As we contrast and compare the facts and figures for a wind farm, a solar farm, and a reactor, we’ll cite each technology’s “deathprint” as well—the casualties per terawatt-hour (TWh) attributed to that energy source.
[NERD NOTE: A terawatt is a trillion watts. The entire planet’s electrical consumption is right around 5 terawatt-hours. One TWh (terawatt-hour) is a constant flow of a trillion watts of electricity for a period of one hour.]
“Any way the wind blows, doesn’t really matter to me.” — Freddy Mercury
Well, it should. Wind power is all about direction and location. The problem is, climate change may also be changing long-term wind patterns. The polar vortex in the winter of 2013 might be a taste of things to come. Large-scale wind farms could prove to be a very expensive mistake, but we’ll look at them anyway.
At first frostbitten blush, a freight train of Arctic air roaring through the Lower 48 seems to fly in the face of global warming, doesn’t it?

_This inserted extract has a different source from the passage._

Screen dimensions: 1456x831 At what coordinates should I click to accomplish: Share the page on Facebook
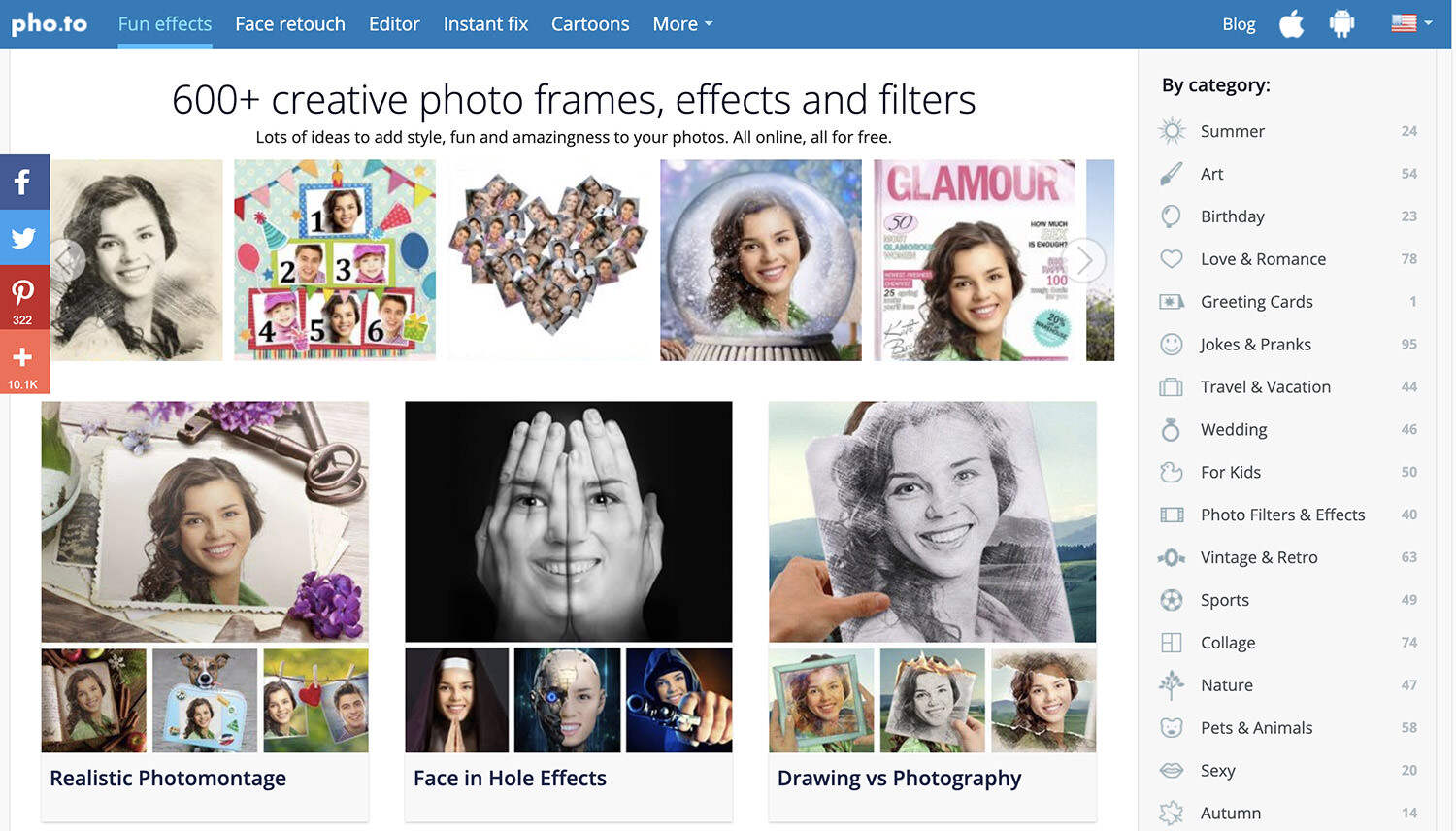point(23,182)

But here’s how it works:
Since the Arctic is warming faster than the rest of the world, its air mass is becoming less distinct than Canada’s air mass. This erodes the “thermal wall” of the Jet’s Stream’s arctic corridor, and it’s starting to wander like a drunk, who can usually navigate if he keeps his hand on the wall. But now the wall is starting to disappear, and when it finally goes it’s anyone’s guess where he’ll end up next.
In North America, the median “capacity factor” for wind is 35%.

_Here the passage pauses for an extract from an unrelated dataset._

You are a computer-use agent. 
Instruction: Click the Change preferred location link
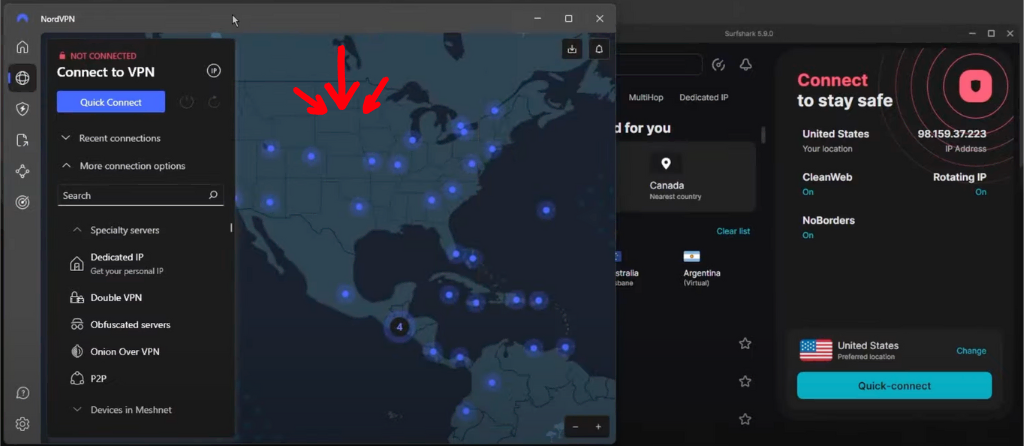click(970, 351)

Some places in America are a lot more windacious than others. But on average, the wind industry claims that a new turbine on U.S. soil will produce around 35% of the power rating on the label, meaning it has a “35% capacity factor.”

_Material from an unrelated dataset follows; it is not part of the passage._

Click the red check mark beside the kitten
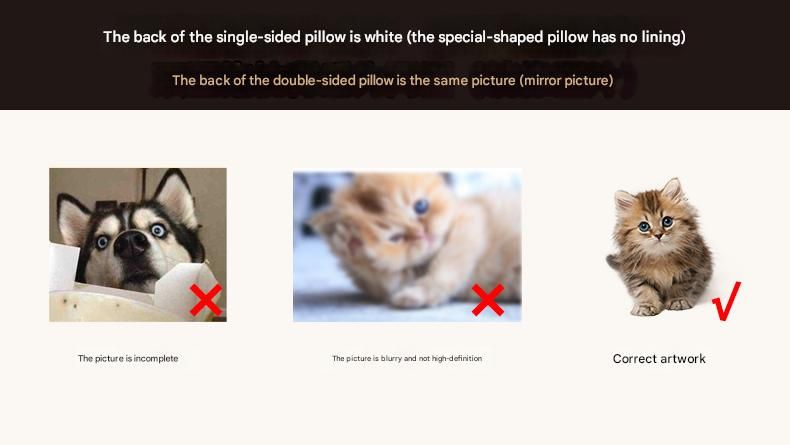The width and height of the screenshot is (790, 445). tap(727, 301)
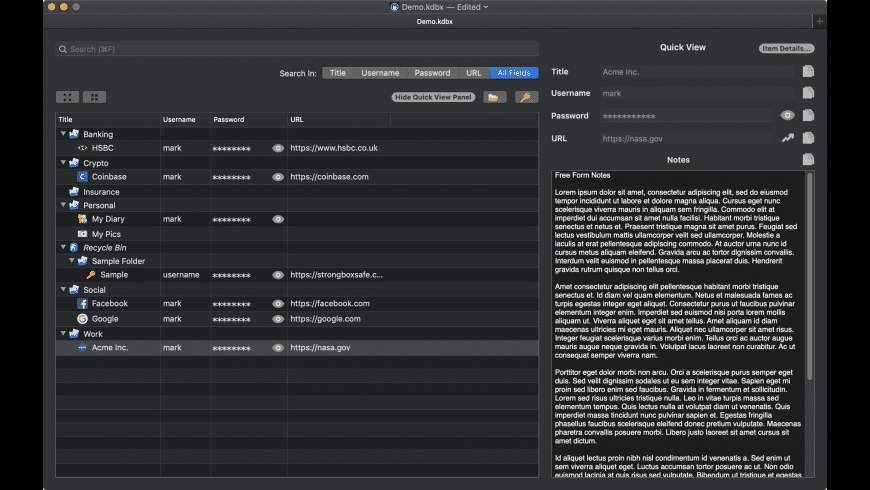Show the HSBC entry password

tap(278, 148)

One difficulty in exploring renewables is that capacity factor numbers are all over the map. The Energy Information Agency disagrees with the Department of Energy, and the renewables industry disagrees with them both. Manufacturers stay out of the fray, only stating what their device’s “peak capacity” is, meaning the most power it can produce under ideal conditions. Your mileage may vary.
Because wind, like solar, is an “intermittent” source (ebbs and flows, comes and goes) the efficiency of a turbine has to be averaged over the course of a year, depending on where it’s used. But we’ll accept the wind industry’s claim of 35% median capacity factor for new onshore turbines sited in the contiguous states.
And we won’t stop there. Because if we actually do build a national renewables infrastructure, it stands to reason that we’ll concentrate our wind farms where they’ll do the most good, and build branch transmission lines to connect them to the grid. Since the industry claims a maximum U.S. capacity factor of 50% for new turbines and a median of 35%, we’ll split the difference at a generous 43%.
To gather 500 MWavg (megawatts average) of wind energy in a region with a 43% capacity factor (often called “average capacity”), we’ll need enough turbines for a peak capacity of 1,163 MWp (megawatts peak): 500 ÷ 0.43 = 1,163.
Let’s go with General Electric’s enormous model 2.5xl turbines, used at the Shepherd’s Flat wind farm in Oregon, a top-of-the-line machine with a peak capacity of 2.5 MW. That pencils out to 465 “spinners” (1,163 ÷ 2.5 = 465.)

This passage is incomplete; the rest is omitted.